- Goal of the exercise -
The whole listing is to be restated, character for character.

- Data for this exercise -

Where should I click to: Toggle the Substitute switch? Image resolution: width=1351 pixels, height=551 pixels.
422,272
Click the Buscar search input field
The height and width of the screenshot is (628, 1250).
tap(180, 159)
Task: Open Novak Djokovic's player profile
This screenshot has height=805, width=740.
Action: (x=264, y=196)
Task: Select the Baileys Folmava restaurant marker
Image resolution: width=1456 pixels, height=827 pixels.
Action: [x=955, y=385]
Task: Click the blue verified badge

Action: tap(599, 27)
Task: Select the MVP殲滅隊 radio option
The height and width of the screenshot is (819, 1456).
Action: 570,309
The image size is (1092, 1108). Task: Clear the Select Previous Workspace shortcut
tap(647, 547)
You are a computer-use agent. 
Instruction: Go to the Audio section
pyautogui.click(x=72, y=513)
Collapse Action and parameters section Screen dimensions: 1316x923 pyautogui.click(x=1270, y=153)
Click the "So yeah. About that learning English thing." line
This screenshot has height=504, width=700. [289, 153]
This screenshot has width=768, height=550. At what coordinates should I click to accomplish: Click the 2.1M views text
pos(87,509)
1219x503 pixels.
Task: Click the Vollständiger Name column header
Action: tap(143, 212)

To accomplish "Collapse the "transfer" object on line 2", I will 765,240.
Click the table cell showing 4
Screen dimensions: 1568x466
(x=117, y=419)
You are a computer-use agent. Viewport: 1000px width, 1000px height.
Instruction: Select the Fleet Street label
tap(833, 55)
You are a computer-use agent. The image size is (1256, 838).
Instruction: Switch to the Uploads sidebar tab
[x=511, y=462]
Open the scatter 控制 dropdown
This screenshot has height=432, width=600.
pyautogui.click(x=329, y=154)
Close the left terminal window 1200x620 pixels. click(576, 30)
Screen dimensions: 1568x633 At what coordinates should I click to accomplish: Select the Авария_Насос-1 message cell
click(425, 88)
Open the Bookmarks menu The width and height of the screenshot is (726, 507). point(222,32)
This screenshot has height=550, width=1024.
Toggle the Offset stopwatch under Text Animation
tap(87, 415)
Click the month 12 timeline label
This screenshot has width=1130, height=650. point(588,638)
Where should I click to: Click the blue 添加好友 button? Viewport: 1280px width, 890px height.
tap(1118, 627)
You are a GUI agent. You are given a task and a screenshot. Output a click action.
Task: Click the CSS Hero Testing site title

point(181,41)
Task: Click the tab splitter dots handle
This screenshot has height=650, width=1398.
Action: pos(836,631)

- Written answer -
Where should I click to: Toggle the Substitute switch? Image resolution: width=1351 pixels, height=551 pixels.
422,272
Click the Buscar search input field
The height and width of the screenshot is (628, 1250).
tap(180, 159)
Task: Open Novak Djokovic's player profile
This screenshot has height=805, width=740.
Action: (x=264, y=196)
Task: Select the Baileys Folmava restaurant marker
Image resolution: width=1456 pixels, height=827 pixels.
Action: [x=955, y=385]
Task: Click the blue verified badge

Action: tap(599, 27)
Task: Select the MVP殲滅隊 radio option
The height and width of the screenshot is (819, 1456).
Action: 570,309
The image size is (1092, 1108). Task: Clear the Select Previous Workspace shortcut
tap(647, 547)
You are a computer-use agent. 
Instruction: Go to the Audio section
pyautogui.click(x=72, y=513)
Collapse Action and parameters section Screen dimensions: 1316x923 pyautogui.click(x=1270, y=153)
Click the "So yeah. About that learning English thing." line
This screenshot has height=504, width=700. [289, 153]
This screenshot has width=768, height=550. At what coordinates should I click to accomplish: Click the 2.1M views text
pos(87,509)
1219x503 pixels.
Task: Click the Vollständiger Name column header
Action: tap(143, 212)

To accomplish "Collapse the "transfer" object on line 2", I will 765,240.
Click the table cell showing 4
Screen dimensions: 1568x466
(x=117, y=419)
You are a computer-use agent. Viewport: 1000px width, 1000px height.
Instruction: Select the Fleet Street label
tap(833, 55)
You are a computer-use agent. The image size is (1256, 838).
Instruction: Switch to the Uploads sidebar tab
[x=511, y=462]
Open the scatter 控制 dropdown
This screenshot has height=432, width=600.
pyautogui.click(x=329, y=154)
Close the left terminal window 1200x620 pixels. click(576, 30)
Screen dimensions: 1568x633 At what coordinates should I click to accomplish: Select the Авария_Насос-1 message cell
click(425, 88)
Open the Bookmarks menu The width and height of the screenshot is (726, 507). point(222,32)
This screenshot has height=550, width=1024.
Toggle the Offset stopwatch under Text Animation
tap(87, 415)
Click the month 12 timeline label
This screenshot has width=1130, height=650. point(588,638)
Where should I click to: Click the blue 添加好友 button? Viewport: 1280px width, 890px height.
tap(1118, 627)
You are a GUI agent. You are given a task and a screenshot. Output a click action.
Task: Click the CSS Hero Testing site title

point(181,41)
Task: Click the tab splitter dots handle
This screenshot has height=650, width=1398.
Action: pos(836,631)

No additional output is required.